The return value of `babashka.pods/invoke` is a map containing `:result`. When
not using callbacks, this is the return value from the pod var invocation. When
using callbacks, this value is undefined.

The callback `:success` is called with a map containing a return value from the
pod invocation. The pod can potentially return multiple values. The callback
will be called with every value individually.

The callback `:error` is called in case the pod sends an error, a map
containing:

- `:ex-message`: an error message
- `:ex-data`: an arbitrary additional error data map. Typically it will contain
  `:type` describing the type of exception that happened in the pod.

If desired, `:ex-message` and `:ex-data` can be reified into a
`java.lang.Exception` using `ex-info`.

The callback `:done` is a 0-arg function. This callback can be used to determine
if the pod is done sending values, in case it wants to send multiple. The
callback is only called if no errors were sent by the pod.

In the above example the wrapper function calls the pod identified by
`"pod.babashka.filewatcher"`. It calls the var
`pod.babashka.filewatcher/watch*`. In `:success` it pulls out received
values, passing them to the user-provided callback. Additionally, it prints any
errors received from the pod library in `:error` to `*err*`.
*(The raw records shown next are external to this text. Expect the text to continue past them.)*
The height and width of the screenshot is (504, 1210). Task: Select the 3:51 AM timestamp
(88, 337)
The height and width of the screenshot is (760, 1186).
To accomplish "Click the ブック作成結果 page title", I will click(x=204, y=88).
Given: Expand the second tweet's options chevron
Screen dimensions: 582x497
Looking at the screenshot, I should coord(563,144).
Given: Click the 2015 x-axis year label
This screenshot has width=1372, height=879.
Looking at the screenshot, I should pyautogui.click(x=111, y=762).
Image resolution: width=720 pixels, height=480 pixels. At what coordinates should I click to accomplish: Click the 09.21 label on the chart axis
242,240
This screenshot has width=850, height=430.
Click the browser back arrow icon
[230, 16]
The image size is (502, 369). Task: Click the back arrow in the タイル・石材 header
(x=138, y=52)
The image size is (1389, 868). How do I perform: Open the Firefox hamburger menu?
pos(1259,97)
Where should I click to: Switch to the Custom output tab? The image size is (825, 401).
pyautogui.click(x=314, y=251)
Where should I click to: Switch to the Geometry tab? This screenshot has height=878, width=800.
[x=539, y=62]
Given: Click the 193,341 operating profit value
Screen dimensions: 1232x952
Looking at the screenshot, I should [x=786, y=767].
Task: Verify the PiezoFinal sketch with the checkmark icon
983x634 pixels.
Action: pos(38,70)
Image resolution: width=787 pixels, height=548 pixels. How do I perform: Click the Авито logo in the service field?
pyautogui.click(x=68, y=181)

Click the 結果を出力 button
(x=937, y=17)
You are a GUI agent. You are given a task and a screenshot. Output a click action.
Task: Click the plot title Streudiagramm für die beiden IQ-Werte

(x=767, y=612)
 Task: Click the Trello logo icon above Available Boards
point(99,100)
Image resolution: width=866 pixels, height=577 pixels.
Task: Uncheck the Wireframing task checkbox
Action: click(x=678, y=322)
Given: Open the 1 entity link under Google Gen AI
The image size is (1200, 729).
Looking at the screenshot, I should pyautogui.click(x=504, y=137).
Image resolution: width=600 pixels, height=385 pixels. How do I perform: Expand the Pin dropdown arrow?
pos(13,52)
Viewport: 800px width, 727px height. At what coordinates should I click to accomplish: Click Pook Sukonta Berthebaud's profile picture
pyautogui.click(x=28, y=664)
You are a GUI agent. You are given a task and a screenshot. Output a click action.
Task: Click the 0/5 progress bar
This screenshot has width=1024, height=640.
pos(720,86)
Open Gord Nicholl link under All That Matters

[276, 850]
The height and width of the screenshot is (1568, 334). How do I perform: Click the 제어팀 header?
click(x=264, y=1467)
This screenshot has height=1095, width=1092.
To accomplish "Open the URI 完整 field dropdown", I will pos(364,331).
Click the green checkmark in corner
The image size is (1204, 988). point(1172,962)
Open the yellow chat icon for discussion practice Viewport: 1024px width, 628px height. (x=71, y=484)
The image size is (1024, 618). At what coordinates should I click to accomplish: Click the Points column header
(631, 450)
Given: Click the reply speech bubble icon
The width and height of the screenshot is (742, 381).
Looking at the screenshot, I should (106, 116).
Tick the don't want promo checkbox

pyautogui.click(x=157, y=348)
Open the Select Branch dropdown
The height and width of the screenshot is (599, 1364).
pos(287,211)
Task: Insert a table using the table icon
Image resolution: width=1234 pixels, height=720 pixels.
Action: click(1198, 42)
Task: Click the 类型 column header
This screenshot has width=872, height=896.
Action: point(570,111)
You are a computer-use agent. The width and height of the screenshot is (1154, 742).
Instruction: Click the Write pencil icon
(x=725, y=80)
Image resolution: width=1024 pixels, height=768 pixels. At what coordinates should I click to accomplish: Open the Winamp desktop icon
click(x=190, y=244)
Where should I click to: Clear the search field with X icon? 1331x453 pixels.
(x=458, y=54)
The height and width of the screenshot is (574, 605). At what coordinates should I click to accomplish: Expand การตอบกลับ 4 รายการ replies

A user will then use `pod.babashka.filewatcher/watch` like this:

``` clojure
$ clj
Clojure 1.10.1
user=> (require '[babashka.pods :as pods])
nil
user=> (pods/load-pod "pod-babashka-filewatcher")
nil
user=> (require '[pod.babashka.filewatcher :as fw])
nil
user=> (fw/watch "/tmp" (fn [result] (prn "result" result)))
nil
user=> (spit "/tmp/foobar123.txt" "foo")
nil
user=> "result" {:path "/private/tmp/foobar123.txt", :type :create}
```

## Run tests

To run the tests for the pods library:

```
$ script/test
```

## License

Copyright © 2020 Michiel Borkent

Distributed under the EPL License. See LICENSE.